Space Euphoria!

http://www.dailygalaxy.com/my_weblog/2008/05/space-euphoria.html

In February, 1971, Apollo 14 astronaut Edgar Mitchell experienced the little understood phenomenon sometimes called the “Overview Effect”. He describes being completely engulfed by a profound sense of universal connectedness. Without warning, he says, a feeing of bliss, timelessness, and connectedness began to overwhelm him. He describes becoming instantly and profoundly aware that each of his constituent atoms were connected to the fragile planet he saw in the window and to every other atom in the Universe. He described experiencing an intense awareness that Earth, with its humans, other animal species, and systems were all one synergistic whole. He says the feeling that rushed over him was a sense of interconnected euphoria. He was not the first—nor the last—to experience this strange “cosmic connection”.  Rusty Schweikart experienced it on March 6th 1969 during a spacewalk outside his Apollo 9 vehicle….

My comment: the philosophical the theological implications of all this to one side, Space Euphoria could have a benevolent side effect on the languishing march of our manifest destiny to conquer the planets.

At present, the main hindrance to a further space program is the absence of an economic motive that would involve private enterprise, and harness the energy and ingenuity for which private enterprise is justly famous to the goal of Getting Us Off This Rock. So far, there has been no California Gold Rush into space.

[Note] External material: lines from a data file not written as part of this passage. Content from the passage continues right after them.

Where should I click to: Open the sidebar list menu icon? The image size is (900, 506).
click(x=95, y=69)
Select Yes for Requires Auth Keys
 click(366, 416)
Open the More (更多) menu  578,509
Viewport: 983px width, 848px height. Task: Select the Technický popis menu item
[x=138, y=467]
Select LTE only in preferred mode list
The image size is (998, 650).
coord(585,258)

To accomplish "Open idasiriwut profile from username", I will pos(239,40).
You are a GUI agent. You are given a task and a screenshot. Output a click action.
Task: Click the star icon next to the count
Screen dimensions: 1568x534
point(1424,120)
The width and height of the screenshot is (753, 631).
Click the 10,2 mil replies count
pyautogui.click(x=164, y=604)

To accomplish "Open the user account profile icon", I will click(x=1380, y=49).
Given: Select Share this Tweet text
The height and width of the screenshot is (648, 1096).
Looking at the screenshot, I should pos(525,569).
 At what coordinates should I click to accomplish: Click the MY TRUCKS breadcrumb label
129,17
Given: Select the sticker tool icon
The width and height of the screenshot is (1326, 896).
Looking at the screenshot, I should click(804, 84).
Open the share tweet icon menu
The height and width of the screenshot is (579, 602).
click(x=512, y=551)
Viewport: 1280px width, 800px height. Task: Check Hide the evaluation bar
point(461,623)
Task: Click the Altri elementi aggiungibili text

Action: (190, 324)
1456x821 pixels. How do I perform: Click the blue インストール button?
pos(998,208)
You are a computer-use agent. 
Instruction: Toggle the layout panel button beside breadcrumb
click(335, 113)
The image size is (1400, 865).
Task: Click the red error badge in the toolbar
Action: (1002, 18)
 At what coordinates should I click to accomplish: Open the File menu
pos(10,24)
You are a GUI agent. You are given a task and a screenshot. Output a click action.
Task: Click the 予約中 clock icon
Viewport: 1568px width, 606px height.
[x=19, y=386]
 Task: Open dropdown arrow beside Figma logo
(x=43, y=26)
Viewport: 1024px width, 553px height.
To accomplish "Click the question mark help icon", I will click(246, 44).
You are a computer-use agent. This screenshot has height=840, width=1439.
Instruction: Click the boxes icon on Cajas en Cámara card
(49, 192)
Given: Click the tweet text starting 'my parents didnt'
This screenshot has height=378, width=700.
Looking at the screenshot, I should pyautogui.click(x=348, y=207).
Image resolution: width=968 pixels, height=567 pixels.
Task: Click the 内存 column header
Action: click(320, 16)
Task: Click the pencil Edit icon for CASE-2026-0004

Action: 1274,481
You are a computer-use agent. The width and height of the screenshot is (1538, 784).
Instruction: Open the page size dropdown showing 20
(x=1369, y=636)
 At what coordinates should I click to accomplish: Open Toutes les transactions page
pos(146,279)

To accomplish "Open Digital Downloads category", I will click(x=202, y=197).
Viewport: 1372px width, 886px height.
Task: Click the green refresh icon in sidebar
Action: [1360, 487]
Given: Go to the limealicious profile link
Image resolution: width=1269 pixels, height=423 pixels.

Aha, but once Space Euphoria spawns a widespread urge for Space Pilgrimages to go to Deep Heaven to seek it, the economic motive is more easily served because there is no material return. If there were a religious impulse driving a segment of the population into space, no more economical than medieval pilgrimages to shrines of saints, then the vast expense of space travel might be like the labor costs of erecting an Pharaohic Pyramid, spent without regard for personal fiscal return. The infrastructure for space exploration and colonization would be established as a side effect.